Исчезнувшая сестра - Алла Кузьминична Авилова
Ольга Марковна, похоже, успела привыкнуть к моему появлению после оборванных телефонных разговоров. Но меня удивило не это. Меня удивило ее безразличие к моей новой прическе. Заметить ее она заметила, когда впускала меня в квартиру. Ее взгляд, упав на моего «рокера», стал вопрошающим, но вопросов не последовало.
Мы сидели опять на диване. Я рассказывала матери о своих встречах и разговорах, касавшихся Эли, а она молча меня слушала, уставившись в пол. Какой-то детский инстинкт, наверное, подначивал меня подстегивать к фактам что-то о собственных страданиях. Я роняла то там, то здесь ссылку на свою усталость, плохой сон и тошноту.
– Ты не забеременела? – вдруг спросила мать.
Я опешила. Я так опешила, что не возмутилась, а рассмеялась.
– А что смешного-то? Или это в твоем случае исключено?

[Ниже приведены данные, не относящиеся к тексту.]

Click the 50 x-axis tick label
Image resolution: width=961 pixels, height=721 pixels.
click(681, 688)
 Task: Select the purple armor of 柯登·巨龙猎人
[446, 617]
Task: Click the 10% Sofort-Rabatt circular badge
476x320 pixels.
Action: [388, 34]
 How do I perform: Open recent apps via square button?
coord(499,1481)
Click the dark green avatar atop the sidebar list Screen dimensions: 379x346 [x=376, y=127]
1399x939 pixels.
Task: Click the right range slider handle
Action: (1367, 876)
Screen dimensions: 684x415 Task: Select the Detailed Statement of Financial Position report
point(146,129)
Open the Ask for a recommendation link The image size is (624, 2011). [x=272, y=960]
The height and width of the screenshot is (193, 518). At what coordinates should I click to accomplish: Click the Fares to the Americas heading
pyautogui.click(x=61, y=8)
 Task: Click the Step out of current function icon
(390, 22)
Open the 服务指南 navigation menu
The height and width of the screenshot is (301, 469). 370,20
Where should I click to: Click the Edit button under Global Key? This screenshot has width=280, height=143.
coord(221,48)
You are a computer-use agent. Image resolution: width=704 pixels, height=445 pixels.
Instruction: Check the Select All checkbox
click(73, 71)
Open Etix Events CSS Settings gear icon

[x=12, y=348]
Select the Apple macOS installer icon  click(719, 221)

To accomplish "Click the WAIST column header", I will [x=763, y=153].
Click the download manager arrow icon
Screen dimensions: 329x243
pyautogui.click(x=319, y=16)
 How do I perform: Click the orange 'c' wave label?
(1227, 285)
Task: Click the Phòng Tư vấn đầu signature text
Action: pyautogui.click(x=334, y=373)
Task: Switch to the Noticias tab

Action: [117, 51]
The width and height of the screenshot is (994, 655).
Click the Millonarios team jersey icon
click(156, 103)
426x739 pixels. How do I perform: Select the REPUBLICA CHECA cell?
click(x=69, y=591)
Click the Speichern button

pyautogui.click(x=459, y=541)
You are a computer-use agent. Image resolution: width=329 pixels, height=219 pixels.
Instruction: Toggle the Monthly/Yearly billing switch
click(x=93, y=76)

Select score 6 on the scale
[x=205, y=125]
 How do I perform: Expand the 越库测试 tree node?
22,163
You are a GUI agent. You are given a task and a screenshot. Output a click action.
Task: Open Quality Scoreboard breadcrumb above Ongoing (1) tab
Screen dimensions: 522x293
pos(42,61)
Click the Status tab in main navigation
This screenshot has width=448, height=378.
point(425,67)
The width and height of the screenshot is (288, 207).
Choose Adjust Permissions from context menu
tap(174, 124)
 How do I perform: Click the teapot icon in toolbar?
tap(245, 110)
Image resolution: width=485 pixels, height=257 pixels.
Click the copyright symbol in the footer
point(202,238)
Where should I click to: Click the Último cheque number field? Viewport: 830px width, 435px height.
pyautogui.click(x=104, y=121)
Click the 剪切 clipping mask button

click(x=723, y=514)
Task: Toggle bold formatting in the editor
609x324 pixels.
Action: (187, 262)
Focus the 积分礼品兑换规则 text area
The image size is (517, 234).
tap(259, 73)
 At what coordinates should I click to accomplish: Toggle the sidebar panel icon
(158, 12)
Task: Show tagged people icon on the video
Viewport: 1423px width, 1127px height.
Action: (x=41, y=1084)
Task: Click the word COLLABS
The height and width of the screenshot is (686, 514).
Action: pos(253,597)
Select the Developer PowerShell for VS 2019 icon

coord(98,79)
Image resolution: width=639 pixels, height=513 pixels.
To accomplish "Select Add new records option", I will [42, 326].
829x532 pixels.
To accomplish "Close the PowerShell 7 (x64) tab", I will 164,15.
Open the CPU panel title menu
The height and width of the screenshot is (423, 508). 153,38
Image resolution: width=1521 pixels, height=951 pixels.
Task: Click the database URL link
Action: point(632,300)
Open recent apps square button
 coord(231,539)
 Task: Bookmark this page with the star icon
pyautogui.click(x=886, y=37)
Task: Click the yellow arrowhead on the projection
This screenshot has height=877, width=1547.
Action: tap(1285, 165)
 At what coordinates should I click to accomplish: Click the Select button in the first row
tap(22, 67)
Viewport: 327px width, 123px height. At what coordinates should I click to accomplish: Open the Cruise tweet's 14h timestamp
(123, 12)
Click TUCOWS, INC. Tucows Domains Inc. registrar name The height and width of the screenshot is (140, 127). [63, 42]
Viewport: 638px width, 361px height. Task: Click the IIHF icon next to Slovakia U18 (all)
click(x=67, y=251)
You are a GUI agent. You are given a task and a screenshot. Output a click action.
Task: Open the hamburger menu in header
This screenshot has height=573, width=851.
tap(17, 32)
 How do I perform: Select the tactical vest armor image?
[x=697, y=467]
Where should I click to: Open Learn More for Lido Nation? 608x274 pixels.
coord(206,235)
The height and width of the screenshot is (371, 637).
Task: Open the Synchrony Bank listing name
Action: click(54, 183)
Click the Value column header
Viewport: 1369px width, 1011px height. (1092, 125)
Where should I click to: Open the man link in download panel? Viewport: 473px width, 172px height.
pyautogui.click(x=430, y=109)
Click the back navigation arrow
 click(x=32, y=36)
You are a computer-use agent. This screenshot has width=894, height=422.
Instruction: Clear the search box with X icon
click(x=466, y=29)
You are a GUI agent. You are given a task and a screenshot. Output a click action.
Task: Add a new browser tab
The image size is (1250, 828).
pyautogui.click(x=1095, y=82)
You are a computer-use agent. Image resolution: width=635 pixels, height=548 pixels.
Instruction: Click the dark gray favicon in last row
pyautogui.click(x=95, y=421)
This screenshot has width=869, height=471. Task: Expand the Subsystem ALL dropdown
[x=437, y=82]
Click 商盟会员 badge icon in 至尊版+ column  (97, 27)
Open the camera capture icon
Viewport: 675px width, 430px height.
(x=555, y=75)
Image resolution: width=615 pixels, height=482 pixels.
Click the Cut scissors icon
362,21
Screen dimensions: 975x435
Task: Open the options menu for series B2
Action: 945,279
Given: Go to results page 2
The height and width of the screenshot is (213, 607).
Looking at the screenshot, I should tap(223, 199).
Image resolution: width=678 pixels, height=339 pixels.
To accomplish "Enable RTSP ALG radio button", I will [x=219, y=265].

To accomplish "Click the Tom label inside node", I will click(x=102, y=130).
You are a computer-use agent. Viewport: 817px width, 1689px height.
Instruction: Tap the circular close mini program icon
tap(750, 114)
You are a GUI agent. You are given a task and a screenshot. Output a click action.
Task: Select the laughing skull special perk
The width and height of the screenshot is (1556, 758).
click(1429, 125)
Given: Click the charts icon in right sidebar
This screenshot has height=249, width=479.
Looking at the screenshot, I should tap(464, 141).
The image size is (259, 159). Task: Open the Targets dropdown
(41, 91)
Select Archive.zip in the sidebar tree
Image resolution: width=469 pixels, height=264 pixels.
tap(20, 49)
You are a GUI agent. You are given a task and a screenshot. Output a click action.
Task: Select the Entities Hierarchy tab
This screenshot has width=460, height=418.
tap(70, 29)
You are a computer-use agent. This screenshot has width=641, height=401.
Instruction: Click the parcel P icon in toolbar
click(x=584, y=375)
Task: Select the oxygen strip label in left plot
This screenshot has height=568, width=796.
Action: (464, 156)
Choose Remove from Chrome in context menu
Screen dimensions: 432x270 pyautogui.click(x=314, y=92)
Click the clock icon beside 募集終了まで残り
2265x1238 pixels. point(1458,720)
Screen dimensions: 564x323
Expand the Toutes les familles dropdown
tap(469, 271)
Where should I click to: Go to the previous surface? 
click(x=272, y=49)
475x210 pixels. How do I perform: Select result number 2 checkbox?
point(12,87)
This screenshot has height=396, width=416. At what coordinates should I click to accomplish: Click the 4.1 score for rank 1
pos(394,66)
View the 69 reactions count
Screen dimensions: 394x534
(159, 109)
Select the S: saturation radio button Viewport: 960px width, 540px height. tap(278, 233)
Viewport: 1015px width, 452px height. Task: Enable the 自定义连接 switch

Деликатность Ольге Марковне никогда не была свойственна, но такое было уж чересчур. Я поднялась с дивана и сказала матери, что хочу посмотреть Элину комнату.
– Зачем?
– Да так. Мало ли, – ответила я и пошла в «девичью».
Как и следовало ожидать, в ней многое изменилось, но эти изменения мало что говорили по существу вопросов, с которыми я пришла. Бросились в глаза голые стены. В мое время они были завешаны нашими с Элей постерами и картинками из иллюстрированных журналов. Отсутствовали и всевозможные финтифлюшки, которые, в моем представлении, любят невостребованные актрисы. Но и не было, слава богу, никаких алтарей с кучей наивных святынь.
Я вернулась к Ольге Марковне и спросила ее:
– Эля ходила на уроки пения, верно?
– Ну ходила. И что?
– Что она тебе о них рассказывала?
– Ничего не рассказывала. Уроки как уроки. Только, правда, длинные какие-то. И почему-то по воскресеньям. Уйдет туда утром и пропадает до вечера.
– А вдруг она все это время не там пропадала?
– А где тогда? И это-то каждое воскресенье?
Я продолжала смотреть на Ольгу Марковну вопросительно, и она сказала:
– Я такое и сама сначала думала, но потом поверила: все именно так, как она говорит. Эля этими уроками увлеклась, даже дома упражнялась. Там использовалась какая-то новая методика для тренировки голосовых связок.
– Это ты сама решила?
– Это она мне сказала.
– И что она пела?
– Да ничего она не пела. Только упражнялась. У меня от ее «а-а-а», «о-о-о» и «у-у-у» даже стало в ушах звенеть.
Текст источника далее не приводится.